Question

A battery of emf $2V$ and internal resistance $0.5\Omega$ is connected across a resistance of $9.5\Omega$. How many electrons cross through a cross-section of the resistance in $1s$?

Answer 1

Step 1: Given Data

Internal resistance $r=0.5\Omega$

Resistance across the resistor $R=9.5\Omega$

Emf of the battery $\epsilon =2V$

Time taken $t=1s$

Step 2: Calculate the Current

According to Ohm's law, we know that

$E=I\left(R+r\right)$

$\Rightarrow I=\frac{E}{R+r}$

Upon substituting the values we get,

$I=\frac{2}{9.5+0.5}$

$=\frac{2V}{10\Omega }$

$=0.2A$

Step 3:

We know that current is defined as the flow of charge $Q$ per unit of time $t$.

$\therefore I=\frac{Q}{t}$

We know that the total charge is the product of the charge of a single electron $e$ and the number of electrons $n$.

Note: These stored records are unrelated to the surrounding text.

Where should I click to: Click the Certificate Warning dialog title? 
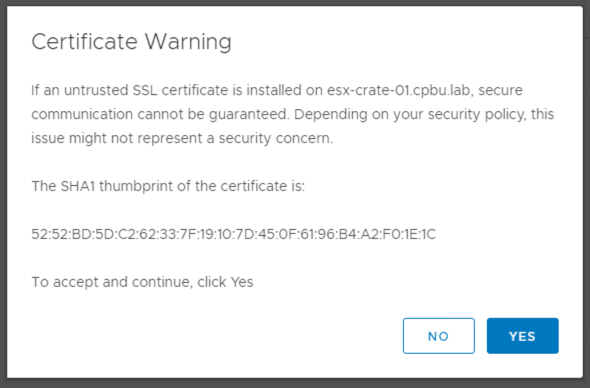click(x=131, y=41)
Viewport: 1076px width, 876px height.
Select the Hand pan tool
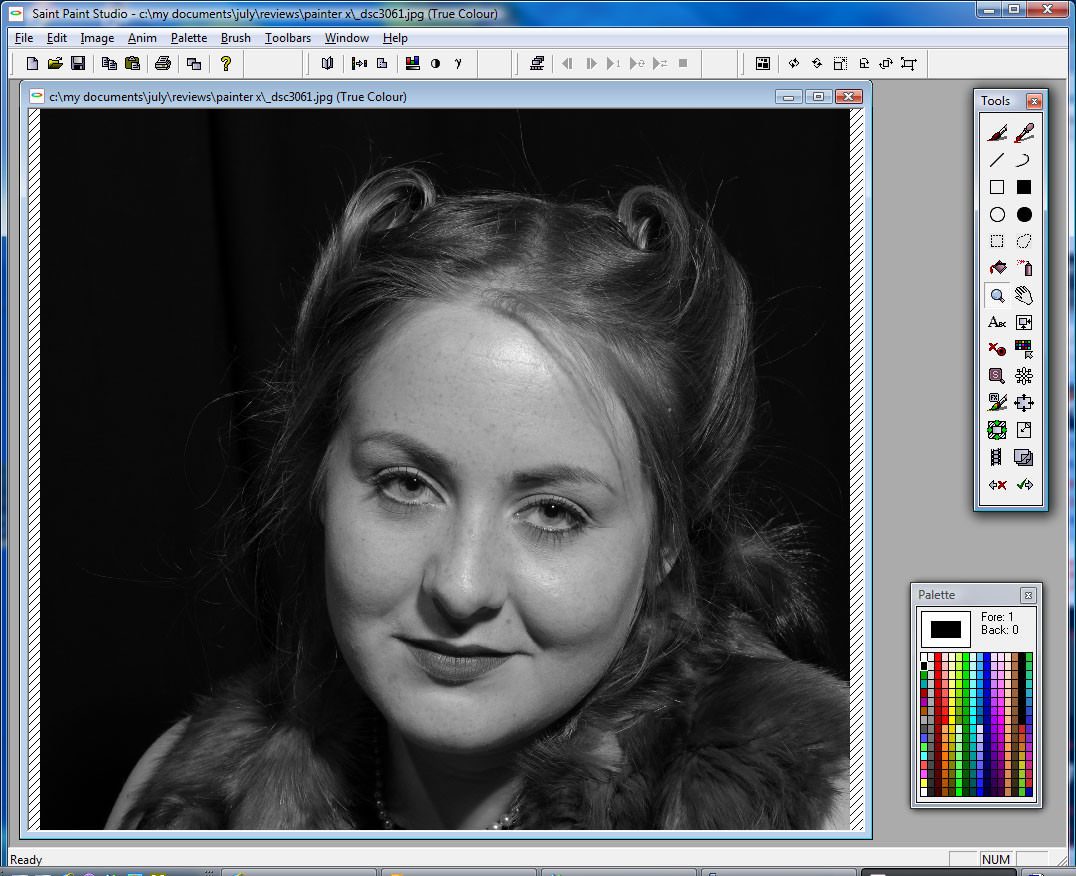pos(1023,295)
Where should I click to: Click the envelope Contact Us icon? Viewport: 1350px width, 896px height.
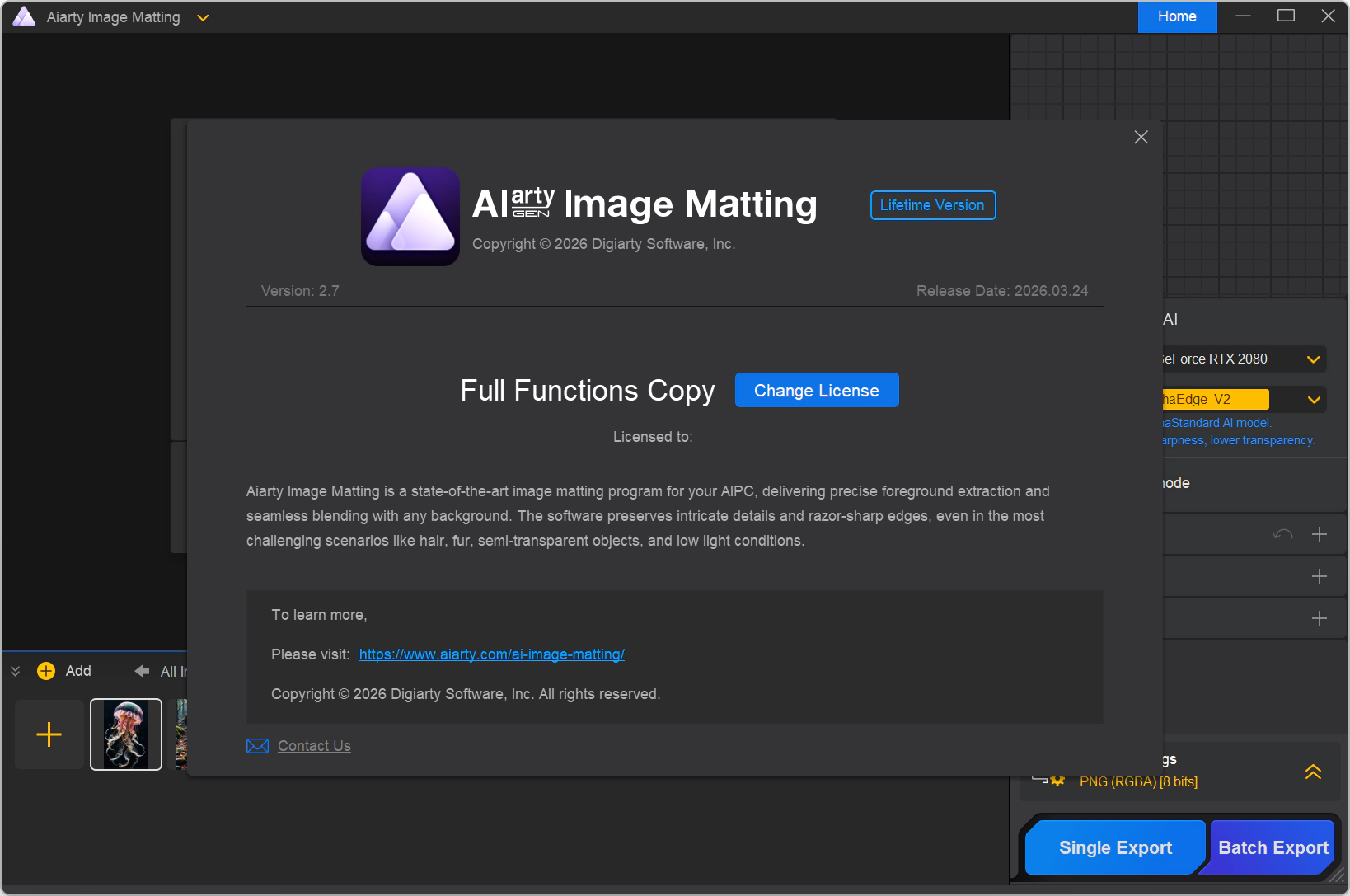tap(257, 746)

$\therefore I=\frac{ne}{t}$

$\Rightarrow n=\frac{It}{e}$

The charge of an electron $e=1.6\times {10}^{-19}C$

Upon substituting the values we get,

$n=\frac{0.2A\times 1s}{1.6\times {10}^{-19}C}$

$=1.25\times {10}^{18}$ electrons

Hence, the number of electrons that cross through a cross-section of the resistance is $1.25\times {10}^{18}$ electrons.